Crack, crack, crack, crack, crack, crack, crack. Cahal Meyrick and Depa Billaba darted and swept all around each other, seemingly across the entire floor of the giant hallway in the center of the Jedi Temple. They moved so fast they were barely a blur in the space between the fading moments of light leftover whenever their lightsabers crashed together.

Crack, crack. Cahal was taught the lessons of Vaapad from Mace Windu, just as Depa Billaba had been. Vaapad works much the same as an electrical current, taking all that your opponent throws at you and sending it back at them. So Cahal chose to sit back, and allow Billaba the attack, purposefully not attacking her and thus preventing the circuit from completing, forcing all her power to come from within herself.

Crack, crack, crack. It did not make her less dangerous though, Cahal ducking and weaving, still forcing himself to move faster and faster to hold his own. He was no master of Vaapad either; though Master Windu was impressed with the speed he achieved in spite of his shortcomings in the fluidity of the form itself. Though he loved the fight he was never actually able to surrender to it, to something other than himself. It just feels wrong. Whether about Vaapad, or something else, he hadn't yet been able to work out. "And until you do, you will never successfully master Juyo." His Master had informed him in the midst of a lesson about meant to make him see the similarities between all the forms, the trueness of oneself when immersed in the Force. And yet it doesn't stop me from comprehending the interconnectivity of the Force within all things.

Crack, crack... Crack... Crack-crack, crack... The only warning he got was a slight brush of the Force, but it was enough for him to be ready when Billaba over-committed, and lunged. It was a slight gap that Cahal had opened up, her blade driving for his chest; a move that would have killed most Jedi. But Cahal used the Force to shift himself to the left as he brought his blue lightsaber across, pushing Billaba's to the side until it crashed against the orange, his grip reversed, locking her lightasber as his finger triggered the second blade of the saberstaff.

Depa Billaba had no time to react, never mind to counter as the second blade of the saberstaff severed her from right shoulder to left hip. Cahal hit the ground in the midst of a a crumbling of body parts. All the plasma gone from sight, the debris of the battle the only sign that they were ever there.

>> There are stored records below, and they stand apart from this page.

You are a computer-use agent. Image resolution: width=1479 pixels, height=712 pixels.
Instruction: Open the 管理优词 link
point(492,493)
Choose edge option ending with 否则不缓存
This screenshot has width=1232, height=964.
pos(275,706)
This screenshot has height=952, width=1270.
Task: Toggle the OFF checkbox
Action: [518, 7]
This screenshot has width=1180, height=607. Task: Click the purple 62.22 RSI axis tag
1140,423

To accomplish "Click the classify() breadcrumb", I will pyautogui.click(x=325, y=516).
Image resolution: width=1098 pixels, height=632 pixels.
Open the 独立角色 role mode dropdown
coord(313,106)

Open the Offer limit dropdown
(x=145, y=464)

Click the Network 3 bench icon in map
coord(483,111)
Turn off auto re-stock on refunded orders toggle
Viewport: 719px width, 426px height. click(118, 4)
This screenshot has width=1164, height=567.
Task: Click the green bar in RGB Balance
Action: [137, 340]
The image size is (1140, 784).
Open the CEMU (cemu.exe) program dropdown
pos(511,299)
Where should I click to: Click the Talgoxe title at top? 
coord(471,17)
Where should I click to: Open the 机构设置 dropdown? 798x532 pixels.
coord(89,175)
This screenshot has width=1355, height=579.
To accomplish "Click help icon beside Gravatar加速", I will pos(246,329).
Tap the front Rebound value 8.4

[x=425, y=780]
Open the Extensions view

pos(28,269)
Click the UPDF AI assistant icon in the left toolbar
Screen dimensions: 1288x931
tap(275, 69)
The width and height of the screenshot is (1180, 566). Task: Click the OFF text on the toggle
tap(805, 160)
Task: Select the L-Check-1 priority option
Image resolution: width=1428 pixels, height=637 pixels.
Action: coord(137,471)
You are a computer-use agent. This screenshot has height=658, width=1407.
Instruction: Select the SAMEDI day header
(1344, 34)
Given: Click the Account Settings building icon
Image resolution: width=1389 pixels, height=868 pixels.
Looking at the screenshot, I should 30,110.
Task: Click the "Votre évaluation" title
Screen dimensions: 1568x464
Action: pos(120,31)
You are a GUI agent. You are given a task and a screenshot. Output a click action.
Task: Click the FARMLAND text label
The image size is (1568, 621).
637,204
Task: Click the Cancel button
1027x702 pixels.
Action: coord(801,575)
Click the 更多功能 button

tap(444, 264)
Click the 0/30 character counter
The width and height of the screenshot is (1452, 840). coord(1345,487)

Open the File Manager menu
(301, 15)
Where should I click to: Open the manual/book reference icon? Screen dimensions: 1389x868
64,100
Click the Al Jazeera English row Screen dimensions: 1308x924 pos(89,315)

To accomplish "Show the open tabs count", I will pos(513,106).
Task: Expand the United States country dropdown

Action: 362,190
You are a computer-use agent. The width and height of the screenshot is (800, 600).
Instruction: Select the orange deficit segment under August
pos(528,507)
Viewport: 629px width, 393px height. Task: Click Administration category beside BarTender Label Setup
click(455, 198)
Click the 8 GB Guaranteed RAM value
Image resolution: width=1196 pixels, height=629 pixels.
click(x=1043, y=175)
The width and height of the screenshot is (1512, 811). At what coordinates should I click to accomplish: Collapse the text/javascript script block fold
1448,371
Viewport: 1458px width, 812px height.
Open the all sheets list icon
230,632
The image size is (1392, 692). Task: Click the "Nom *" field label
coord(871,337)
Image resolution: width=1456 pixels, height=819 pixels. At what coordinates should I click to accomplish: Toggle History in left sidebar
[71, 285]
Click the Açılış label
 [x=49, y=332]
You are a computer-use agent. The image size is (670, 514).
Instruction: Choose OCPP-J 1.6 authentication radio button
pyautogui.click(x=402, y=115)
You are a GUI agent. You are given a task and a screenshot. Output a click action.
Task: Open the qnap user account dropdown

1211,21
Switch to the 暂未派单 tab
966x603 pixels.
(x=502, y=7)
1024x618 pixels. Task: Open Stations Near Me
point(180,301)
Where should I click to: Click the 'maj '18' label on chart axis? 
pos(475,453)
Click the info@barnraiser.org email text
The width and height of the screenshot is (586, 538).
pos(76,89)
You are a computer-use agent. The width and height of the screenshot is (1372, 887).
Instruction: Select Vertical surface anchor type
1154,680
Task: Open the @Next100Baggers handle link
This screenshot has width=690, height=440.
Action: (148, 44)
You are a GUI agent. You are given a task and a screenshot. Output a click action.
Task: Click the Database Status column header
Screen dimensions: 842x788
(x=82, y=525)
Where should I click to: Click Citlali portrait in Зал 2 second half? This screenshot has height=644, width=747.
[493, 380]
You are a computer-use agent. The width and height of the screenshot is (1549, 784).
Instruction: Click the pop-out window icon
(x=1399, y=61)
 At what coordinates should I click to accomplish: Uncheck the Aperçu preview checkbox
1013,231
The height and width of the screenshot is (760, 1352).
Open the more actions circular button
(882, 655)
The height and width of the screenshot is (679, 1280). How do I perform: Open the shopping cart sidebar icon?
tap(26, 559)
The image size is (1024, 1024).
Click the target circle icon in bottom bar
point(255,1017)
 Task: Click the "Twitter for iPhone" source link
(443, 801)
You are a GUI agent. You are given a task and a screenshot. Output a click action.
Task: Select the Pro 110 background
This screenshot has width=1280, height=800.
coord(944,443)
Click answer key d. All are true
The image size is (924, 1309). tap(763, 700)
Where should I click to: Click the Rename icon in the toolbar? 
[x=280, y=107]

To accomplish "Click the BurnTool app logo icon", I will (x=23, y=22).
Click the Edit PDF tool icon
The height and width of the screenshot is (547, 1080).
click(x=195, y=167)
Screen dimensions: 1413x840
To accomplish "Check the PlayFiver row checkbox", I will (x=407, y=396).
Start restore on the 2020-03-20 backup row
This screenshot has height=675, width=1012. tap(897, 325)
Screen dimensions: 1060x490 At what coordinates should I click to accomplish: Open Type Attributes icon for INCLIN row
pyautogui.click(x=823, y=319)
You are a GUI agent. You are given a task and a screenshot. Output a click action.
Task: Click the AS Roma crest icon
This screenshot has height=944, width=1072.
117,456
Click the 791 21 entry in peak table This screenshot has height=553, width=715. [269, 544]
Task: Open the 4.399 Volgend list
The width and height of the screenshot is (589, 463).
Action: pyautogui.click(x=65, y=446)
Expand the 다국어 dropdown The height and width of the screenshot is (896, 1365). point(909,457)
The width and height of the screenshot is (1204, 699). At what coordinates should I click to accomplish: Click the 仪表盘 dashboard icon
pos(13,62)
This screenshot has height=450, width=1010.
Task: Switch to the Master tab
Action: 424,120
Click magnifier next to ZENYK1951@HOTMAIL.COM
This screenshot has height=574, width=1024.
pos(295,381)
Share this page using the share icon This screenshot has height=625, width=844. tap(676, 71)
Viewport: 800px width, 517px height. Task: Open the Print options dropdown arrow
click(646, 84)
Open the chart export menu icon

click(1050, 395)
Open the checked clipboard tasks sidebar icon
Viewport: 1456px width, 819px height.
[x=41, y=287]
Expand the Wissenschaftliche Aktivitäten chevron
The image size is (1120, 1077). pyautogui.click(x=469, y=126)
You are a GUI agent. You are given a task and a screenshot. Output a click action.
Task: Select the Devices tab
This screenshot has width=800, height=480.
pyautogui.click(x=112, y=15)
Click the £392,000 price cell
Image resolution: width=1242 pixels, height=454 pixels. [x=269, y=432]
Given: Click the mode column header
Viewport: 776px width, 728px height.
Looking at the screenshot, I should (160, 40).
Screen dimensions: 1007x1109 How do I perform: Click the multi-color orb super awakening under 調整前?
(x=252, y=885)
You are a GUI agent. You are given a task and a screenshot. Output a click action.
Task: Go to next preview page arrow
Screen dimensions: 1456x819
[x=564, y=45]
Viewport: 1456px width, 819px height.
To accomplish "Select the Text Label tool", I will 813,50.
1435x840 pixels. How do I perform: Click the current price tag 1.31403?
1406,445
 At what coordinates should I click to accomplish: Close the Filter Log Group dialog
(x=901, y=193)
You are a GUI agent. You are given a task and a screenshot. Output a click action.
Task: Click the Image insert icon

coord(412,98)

Cahal leaned back, breathing hard as sweat poured down him, looking down he saw blood trickle down his side as he let go I won't be able to keep this up. As the Force left him he started to feel the ache in his muscles, and he followed the blood to see the wound in his side had broken open. After a few precious moments he couldn't help it. His eyes swept over the shredded corpses, all that remained of his brothers and sister. My family.